Setelahnya Defa berdiri dan langsung mengucapkan salam dengan Kazen. "Assalamu'alaikum," ucap mereka berdua dan langsung berlalu keluar.

"Jai juga deh, Tan, Om. Hat, gue pamit pulang, nanti malam ke sini lagi, assalamu'alaikum," ucapnya. Pasalnya Jaiden ingin memberi waktu Hata dengan keluarganya dulu.

"Wa'alaikumussalam," jawab mereka dengan Hata yang menjawab dalam hati.

**

Setelah Jaiden, Defa dan Kazen pergi, Aili langsung menghampiri Hata dengan tatapan berkaca-kaca.

"Maaf, Kakak sempat kecewa sama kamu waktu itu. Kakak kira kamu nggak pulang, ternyata...

Ucapan Aili terhenti karena air mata yang sudah luruh.

"Disha juga, Bang," ucak Disha yang ikut menangis.

Hata tersenyum kecil.
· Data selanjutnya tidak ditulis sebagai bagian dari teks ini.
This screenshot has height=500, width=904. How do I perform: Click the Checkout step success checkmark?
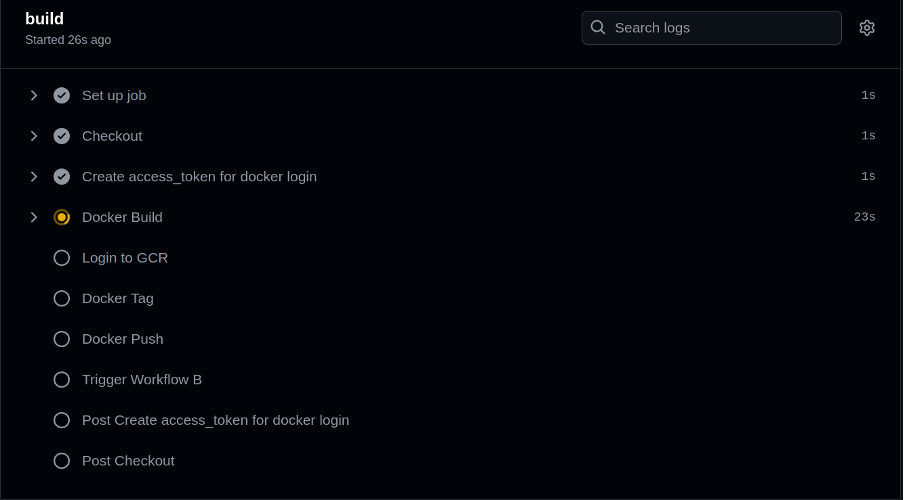click(x=62, y=136)
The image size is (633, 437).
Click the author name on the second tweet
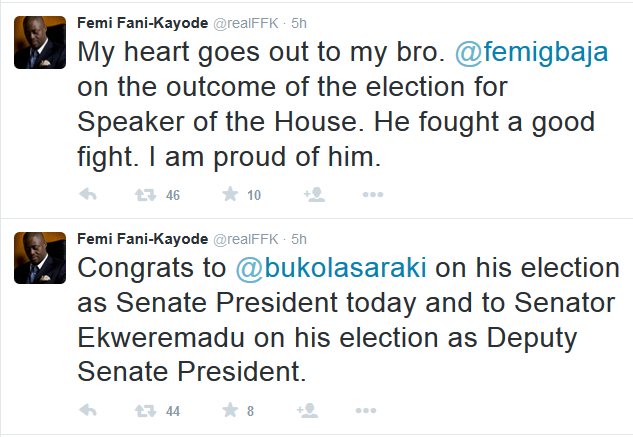pos(139,239)
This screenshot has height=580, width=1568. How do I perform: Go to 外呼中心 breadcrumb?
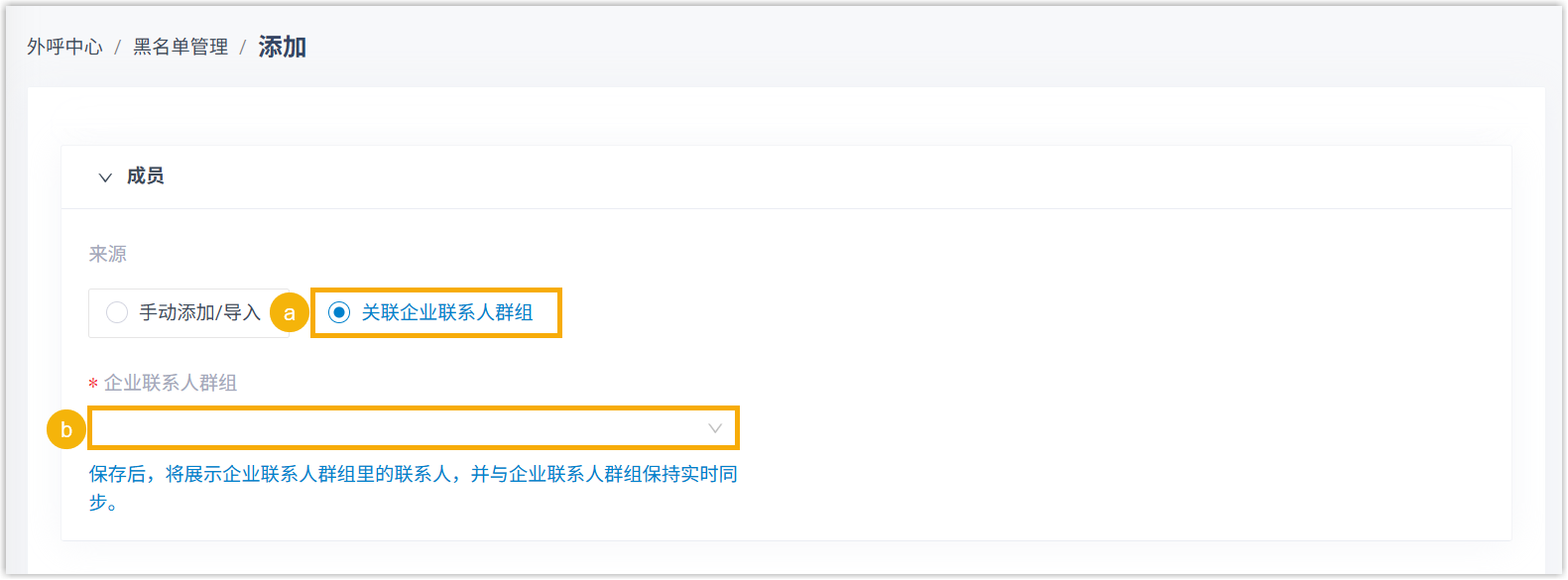tap(64, 47)
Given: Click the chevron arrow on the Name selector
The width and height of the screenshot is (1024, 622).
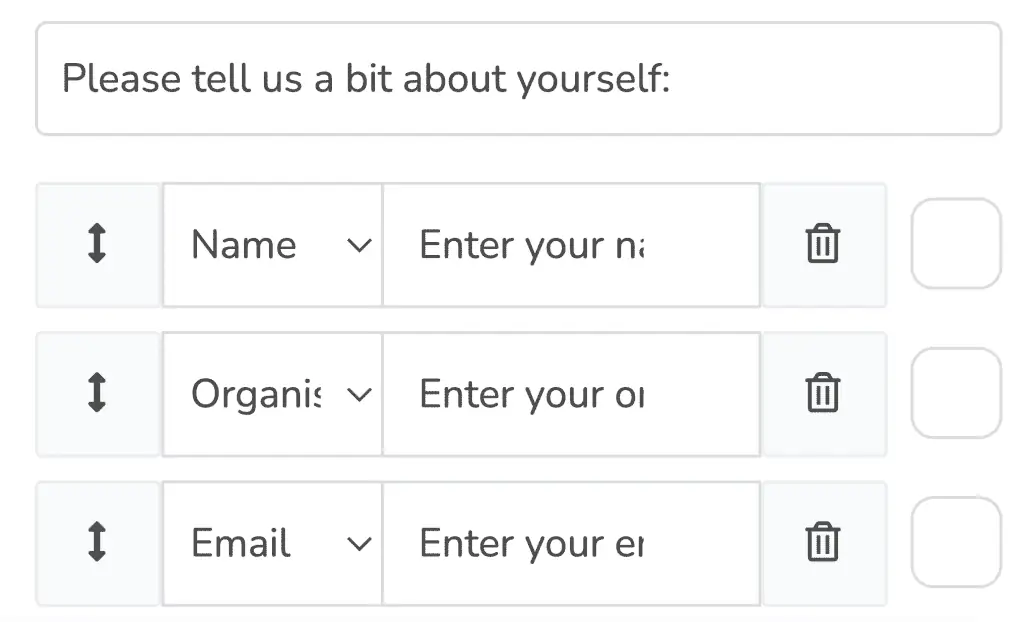Looking at the screenshot, I should pyautogui.click(x=359, y=245).
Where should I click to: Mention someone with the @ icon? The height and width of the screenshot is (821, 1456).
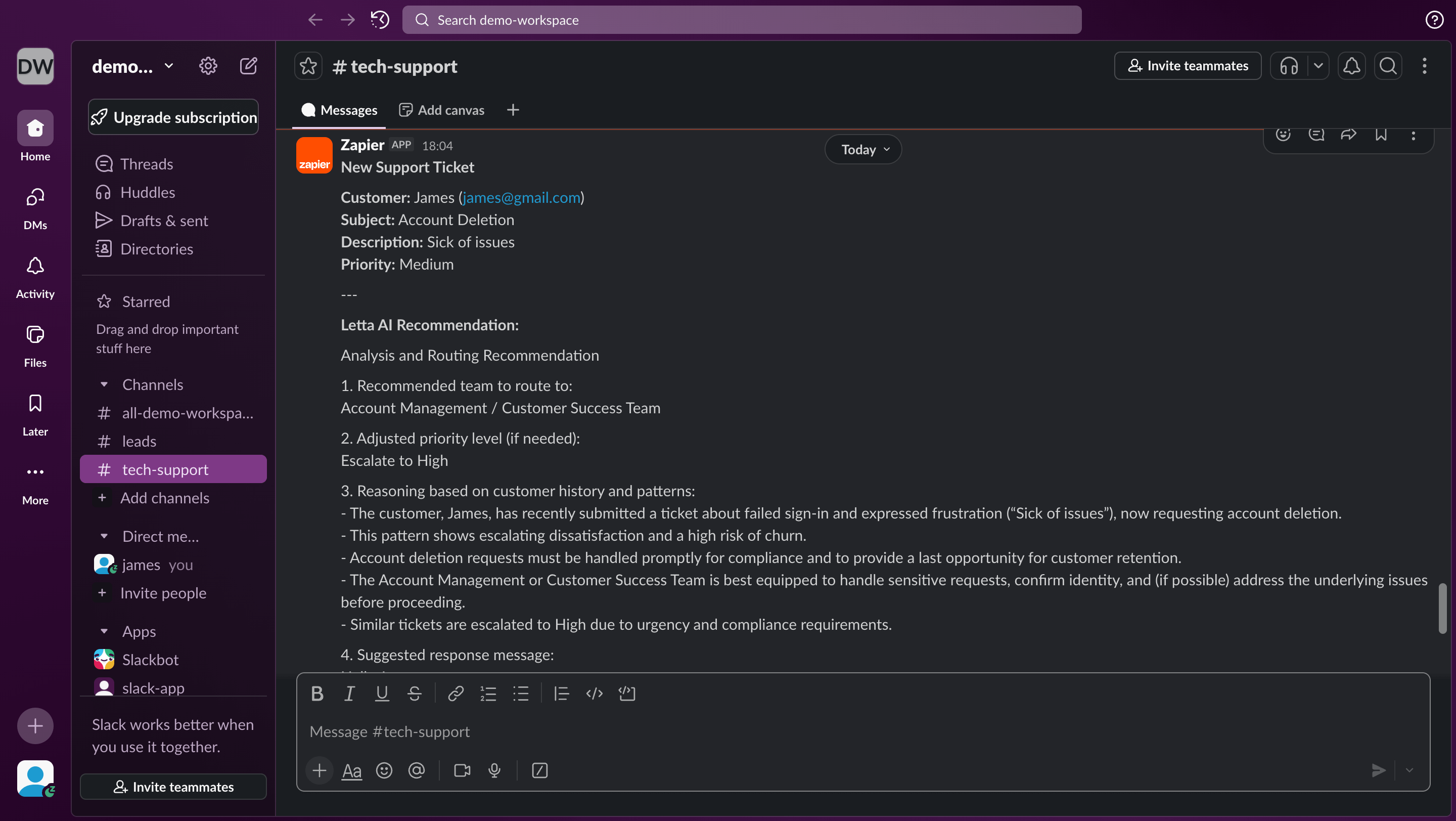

Dia berusaha mengangkat tangannya untuk mengusap air mata Kakak dan Adiknya.

Lalu ia menggeleng pelan. Mengisyaratkan jika Disha dan Aili tidak perlu meminta maaf. Dia pikir, wajar jika Aili dan Disha merasa kecewa dengannya karena dia sama sekali tidak mengabari Aili maupun Disha jika ia pulang. Dan siapa sangka, kejadian tragis itu akan terjadi. Alhamdulillah, dia masih diselamatkan dari kematian.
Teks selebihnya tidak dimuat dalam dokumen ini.